Sex work has often been referred to as one of the oldest professions in the world. Today, it is prevalent in most parts of the world. In Guyana, across the country sex work occurs in homes, hotels, brothels and in the streets. The profession is still illegal here, where it is negatively affected by realities like human trafficking.

In many places, however, sex work is legal. Germany, Algeria, Panama, Cuba and Barbados are just a few of those places. What is often condemned in some countries where it is legal are brothels and solicitation. Nevertheless, anywhere sex work is legal, there will be less fear of condemnation or harm.

In Guyana, sex workers are constantly at risk. Many face violence on a regular basis and also stigma and discrimination. Therefore, a day like International Day to End Violence Against Sex Workers, which is December 17th, is important to bring attention to the struggles of sex workers in Guyana. Some may argue that it is unlawful and the people who are sex workers do so at their own risk, but it is time to explore changing those laws.

Non-Governmental Organisations, such as the Guyana Sex Worker Coalition have called for the decriminalisation of sex work. Though this is yet to happen, it is the human right of the people involved to be protected from those who target them. It cannot be ignored that many of the people who sit in positions of authority, with the power to initiate change in our country, also seek the services of sex workers. So, the question is—when will we be open to abolishing the laws that prohibit sex work so that there can be regulation and protection for sex workers?

▶ **Data below**
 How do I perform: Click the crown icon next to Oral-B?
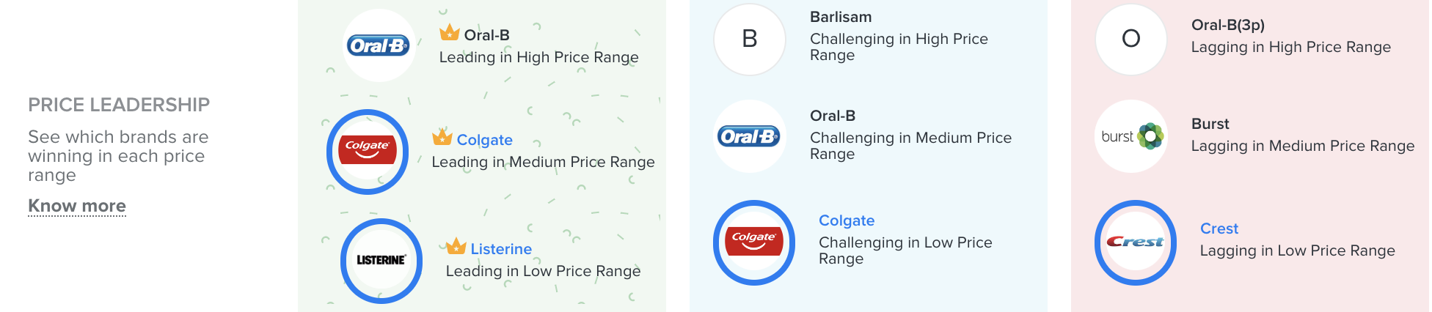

▶ **What to work on**
a – Print the passage of the article on sex work in Guyana from "Sex work has" to "condemnation or harm.".
b – Summarize the article on sex work in Guyana in two sentences.
c – Extend the article on sex work in Guyana, picking up after its final paragraph.
The listing above is separate material from the article on sex work in Guyana.

▶ **Solved problems**
a –
Sex work has often been referred to as one of the oldest professions in the world. Today, it is prevalent in most parts of the world. In Guyana, across the country sex work occurs in homes, hotels, brothels and in the streets. The profession is still illegal here, where it is negatively affected by realities like human trafficking.

In many places, however, sex work is legal. Germany, Algeria, Panama, Cuba and Barbados are just a few of those places. What is often condemned in some countries where it is legal are brothels and solicitation. Nevertheless, anywhere sex work is legal, there will be less fear of condemnation or harm.

b – Sex work is illegal in Guyana, where sex workers are constantly at risk of violence, stigma and discrimination, though it is legal in places such as Germany, Algeria, Panama, Cuba and Barbados. Groups such as the Guyana Sex Worker Coalition have called for decriminalization, and the article asks when the laws prohibiting sex work will be abolished so that sex workers can have regulation and protection.

c –
The observance of International Day to End Violence Against Sex Workers began in 2003, when an American, Gary Ridgeway, was convicted of 49 murders. Around the world, sex workers who have lost their lives are remembered through actions such as vigils. Ridgeway targeted sex workers because he thought they were easy to pick up, no one would miss them, and so he could get away with murder. Murders of sex workers have also taken place locally. In 2015 sex worker Noel Luthers, known as ‘Nephi,’ aged 20, was fatally shot because a client demanded that Luthers return the money he paid for services.

There are many in this country who hold the same beliefs as Gary Ridgeway. They believe the lives of sex workers do not matter. They use, abuse and discard them. The violence sex workers experience here is interpersonal and institutional.

The director of the Guyana Sex Worker Coalition, Miriam Edwards, shared a number of occurrences where sex workers were abused. What is unfortunate about the incidencts is that those in the medical profession often discriminate against sex workers. While I am quite sure there are medical professionals who treat them with respect, the reports of them being shamed and mistreated when seeking medical attention are alarming.

There are cases where sex workers have been beaten and robbed. The story was told of one man who was targeting female sex workers. He would have sex with them, beat them and then retrieve the money he would have paid for their services. He also stabbed a sex worker. He threatened to kill her and because of fear, she abandoned the trade. Several other sex workers were also his victims and initially there was no justice from the police.

It must be noted also that many in the Guyana Police Force also discriminate against sex workers. Like those in the medical profession, sex workers face mostly verbal abuse from police officers. Police officers have asked sex workers if they have nothing better to do. Some have even told them that it was their fault that they were abused.

The man who was abusing the sex workers walked free initially because it was said that a relative of his had contacts within the police force. He was eventually arrested, but the women, many who could not afford lawyers eventually did not pursue the case.

There was a time when many of Guyana’s women went to places like Cayenne to engage in sex work. Many still leave the country to do so. But while some of our sex workers are leaving, there are many coming here from places like Brazil, Venezuela and Dominican Republic. They also experience violence.

A Dominican sex worker was stabbed for example. Fear of deportation was a factor in her not seeking justice. It can be expected that with the promise of oil wealth foreign sex workers will continue to come Guyana.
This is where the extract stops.